Friday, June 12, 2015

I'd Love to Turn You On At the Movies #117 - Barry Lyndon (1975, dir. Stanley Kubrick)

During my high school years I worked at what was, at the time, the nicest movie theatre in Denver, The Century 21. In 1975 I remember a great deal of consternation among the management when they found out we were getting the new Stanley Kubrick movie. It ran over three hours plus a 15 minute intermission. We usually showed movies four or five times a day, but Barry Lyndon would only allow two showings a day. This made it a money loser for the theatre. In addition, reviews were luke-warm and crowds were slim. We ushers had a lot of time on our hands. When I wasn’t hitting on the popcorn girls, or sweeping the lobby I spent hour upon hour staring at the screen absorbing what I now believe is Kubrick’s greatest movie. I should mention that I consider Kubrick the greatest modern director, and a man with very few peers in the history of cinema. He approached his movies with such fearless individuality and ferocious technique that only names like Hitchcock, Welles and Malick can be mentioned as equals. Barry Lyndon is his ultimate expression of visual storytelling. Never did Kubrick invest more care in the realization of his theme. Even A Clockwork Orange feels restrained in its execution compared to Barry Lyndon’s extraordinary success.
            Based on a novel by Victorian satirist William Makepeace Thackeray, Barry Lyndon tells the story of Redmond Barry, a young Irish man of very modest background whose stated goal of rising in society seems impossible for someone of such little ambition and questionable moral fiber. However, young Redmond moves throughout his early life with no direction, floating like a leaf on a stream in a society filled with uncertainty, danger and opportunity. In the first two hours of the film he experiences love, lust, betrayal, duels, highwaymen, The Seven Years' War, desertion, the lowest lows and, finally, a taste of the good life as he becomes a gentleman gambler skirting the edges of European high society. It is at the gambling table that he comes in contact with Lady Lyndon, a fabulously wealthy woman who is fantastically beautiful and married to a miserable old goat who is ready to die and pave the way for Redmond Barry to become Barry Lyndon. The last third of the movie shows Barry’s rise and fall in English society. His life becomes a cruel, inexorable march toward weakness, despair and loss. Throughout, Barry’s own lack of morality is mirrored by the larger society he inhabits. Everyone he encounters seems somewhat malevelont, and events swirl in the maelstrom of history with little predictability or reward. In this way, Kubrick brilliantly puts his finger on the modern condition. The more refined the society, the thinner the veil between chaos and order.

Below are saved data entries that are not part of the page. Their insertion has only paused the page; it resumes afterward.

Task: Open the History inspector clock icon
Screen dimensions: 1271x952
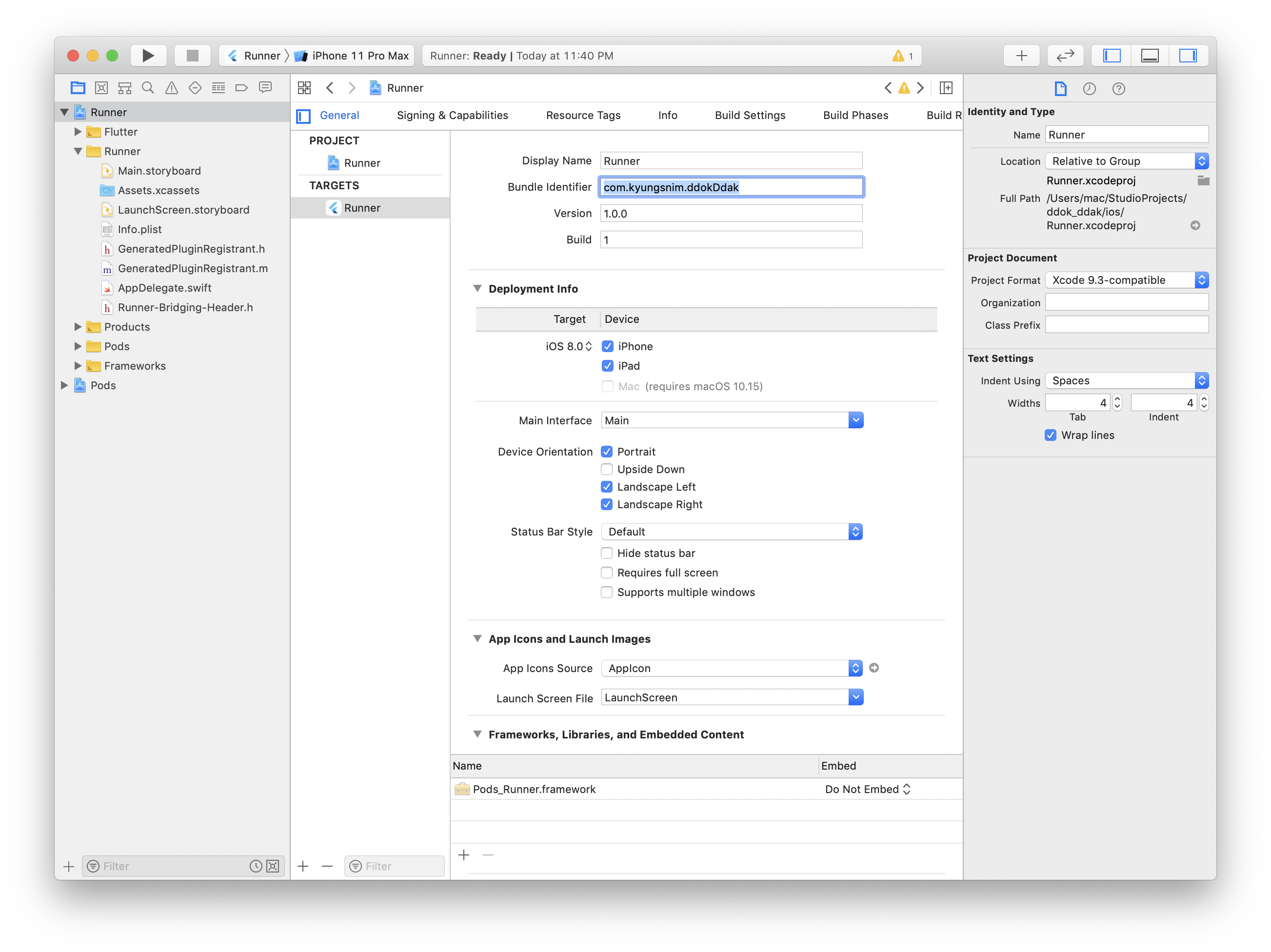Action: (1089, 88)

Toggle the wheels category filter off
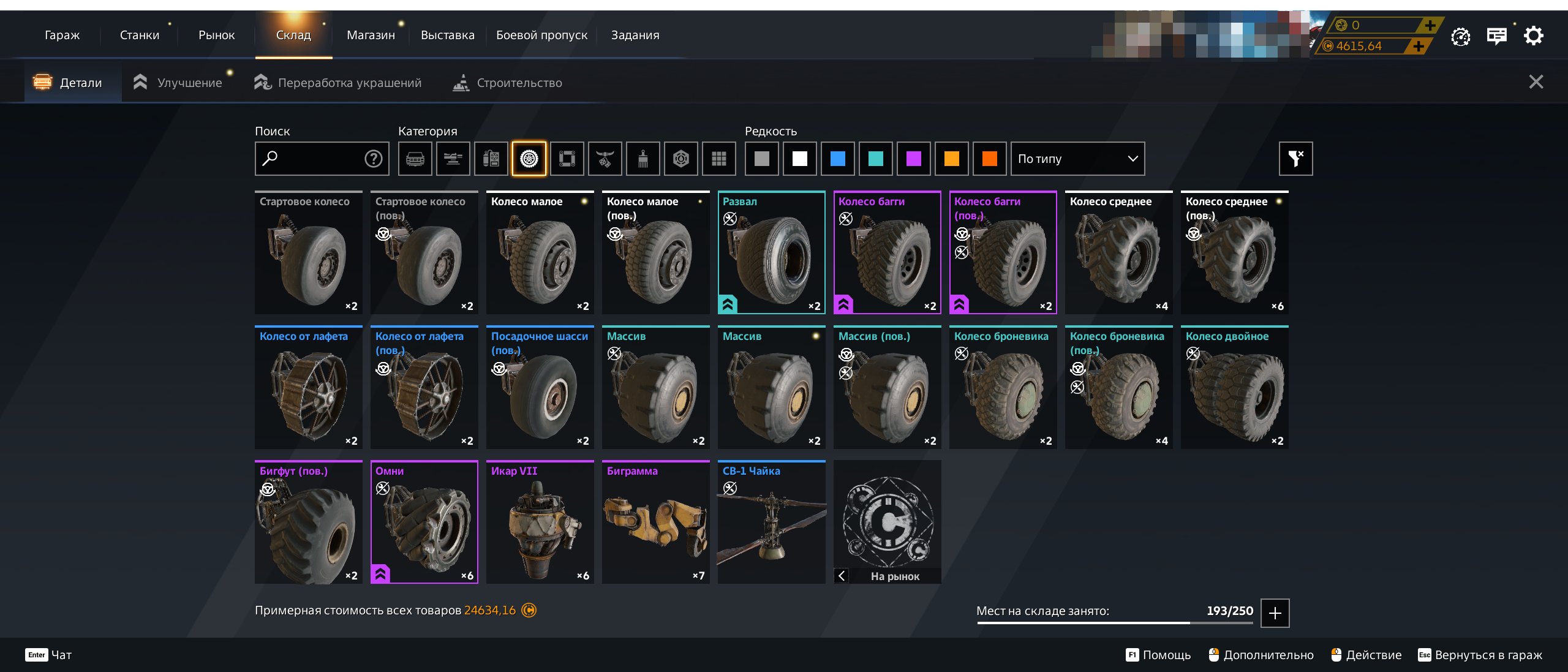(529, 159)

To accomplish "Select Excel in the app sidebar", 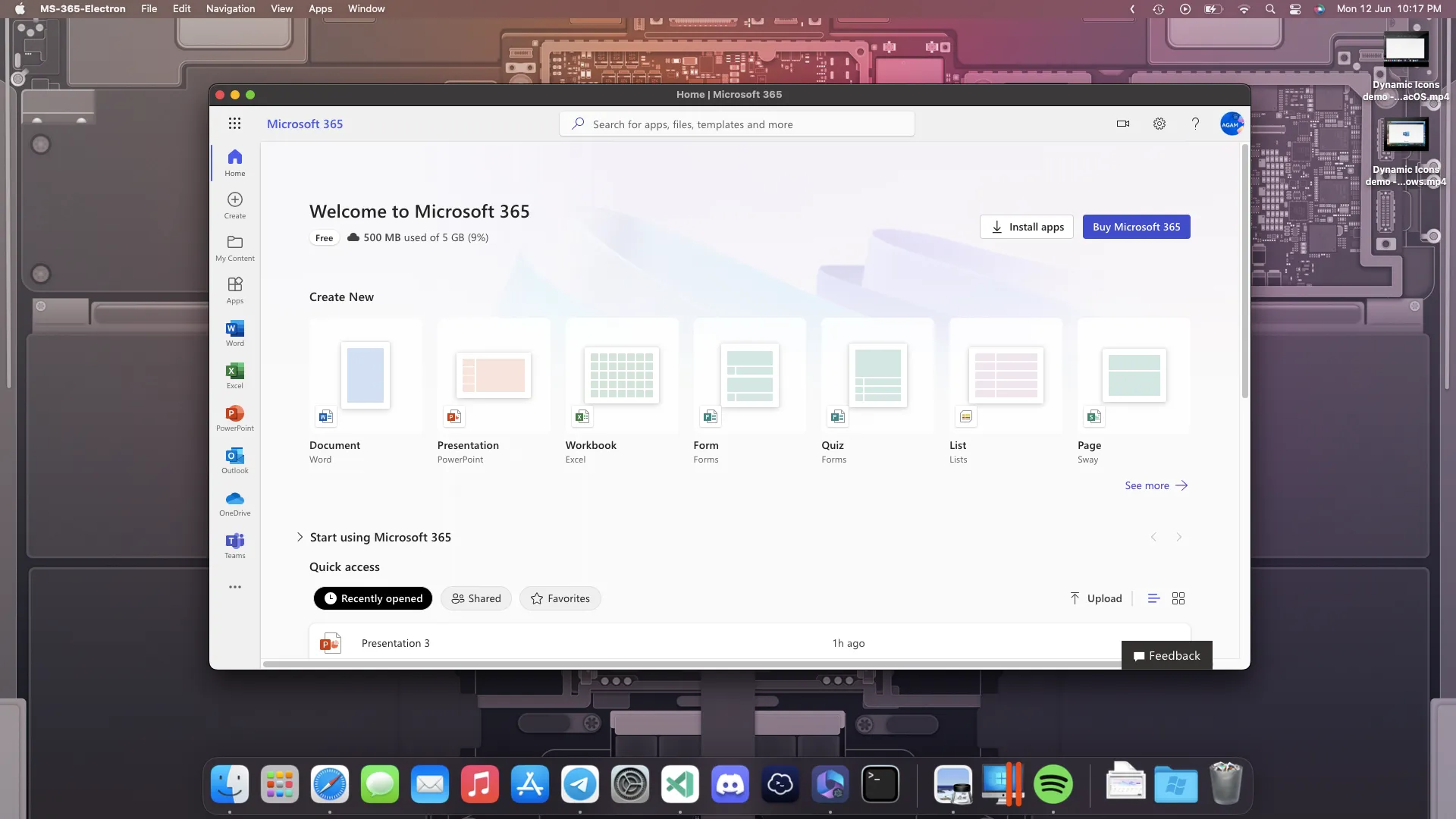I will 235,375.
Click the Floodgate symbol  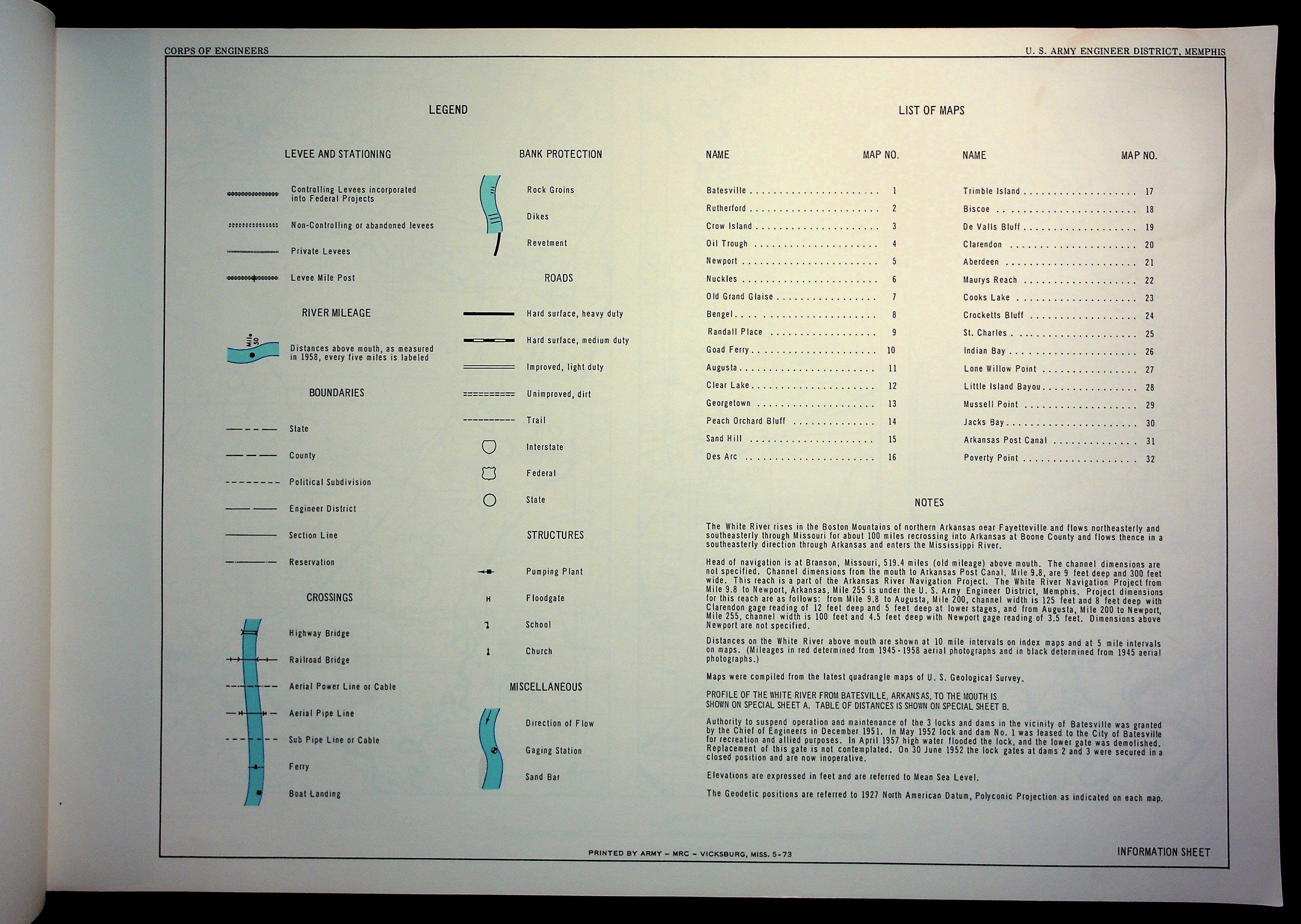(488, 598)
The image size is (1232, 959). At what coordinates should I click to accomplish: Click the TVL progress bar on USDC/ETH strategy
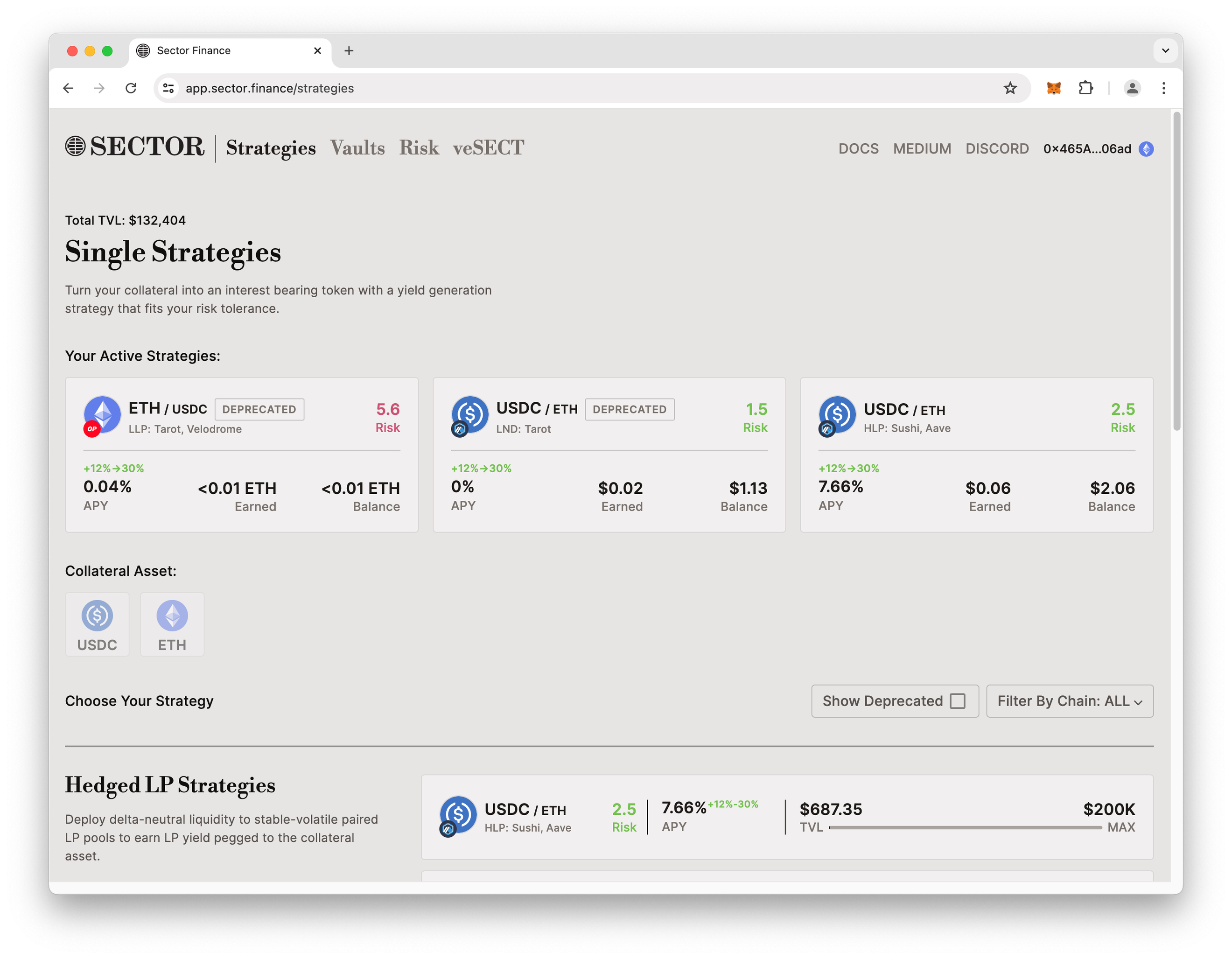tap(965, 827)
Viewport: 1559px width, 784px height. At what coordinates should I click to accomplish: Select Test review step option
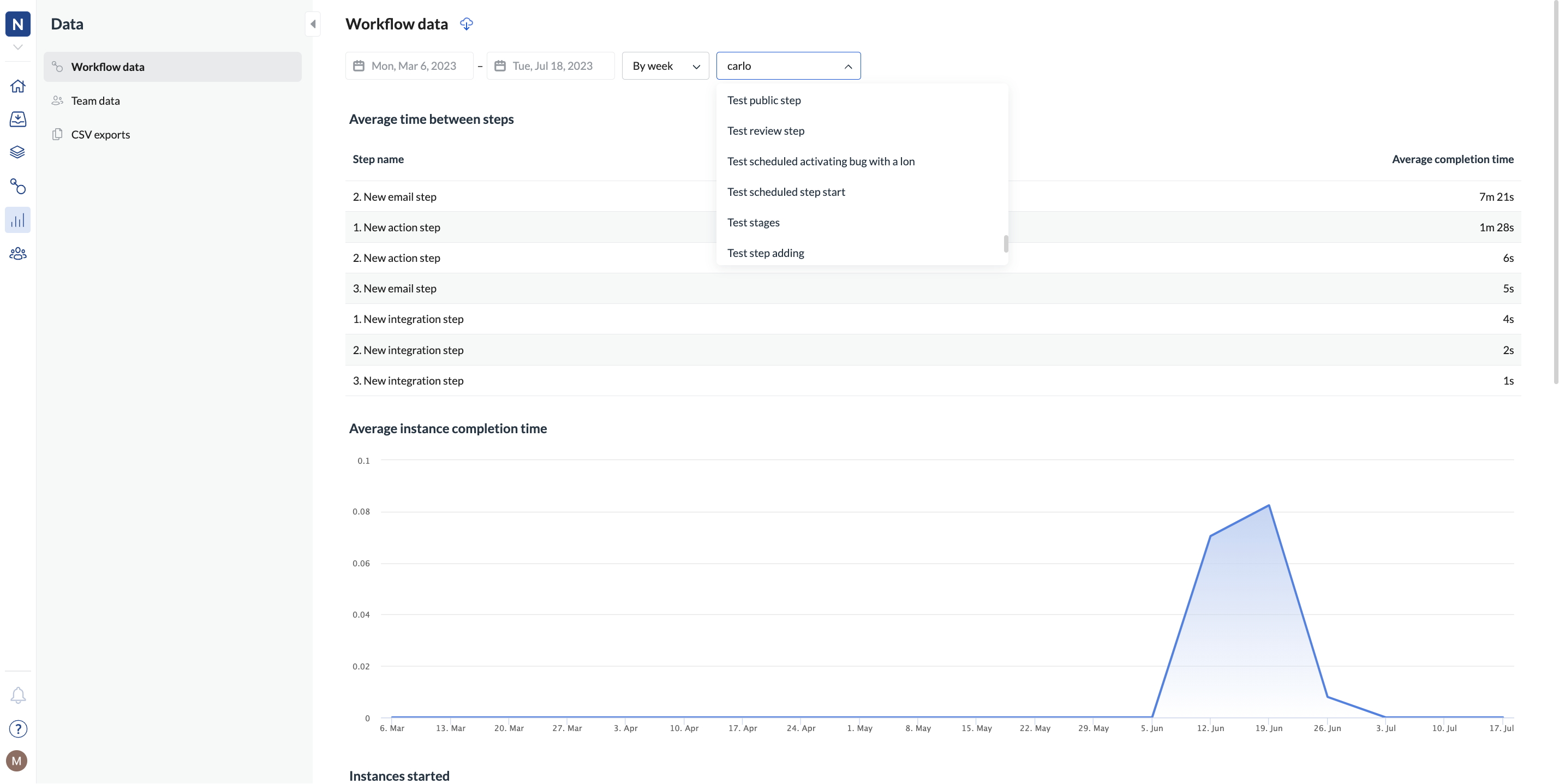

Kubrick had complete, auteur-like control over the execution of this film, investing literally years and millions of dollars in the lighting, lenses, locations and music. The result is what has to be THE MOST BEAUTIFUL FILM EVER MADE. Seriously, I just can’t think of another movie that is more visually rewarding than Barry Lyndon. Each and every scene is a breathtaking set-piece, more like an old-master painting than a movie. I found myself going back to scenes to convince myself that it was a real scene, but there is no trickery in this movie. When a scene is lit by candlelight, it is actually filmed in candlelight. When the French and British armies approach each other, firing and falling by the hundred, it is actually hordes of meticulously dressed extras walking through a smoke-filled, dawn-lit battlefield. Every detail is filled with the most extraordinary level of detailed directorial obsession that it is truly possible to lose yourself in this film. It feels like being in a time machine and walking around in the past. Kubrick used every iota of technical and creative ability he had to bring this vision to life and he succeeds beyond his wildest expectations. The casting is impeccable with Ryan O’Neil showing why Farrah Fawcett chose him over every other man in the world, and Marisa Berenson providing the most restrained portrayal of icy beauty in the history of the movies. Every single second of Barry Lyndon is impossibly gorgeous, rewarding your faith in the artistic vision of director Stanley Kubrick and the art of film in general. It is long and slow and lovely and ugly and hopeful and scary and memorable and over too fast…just like life.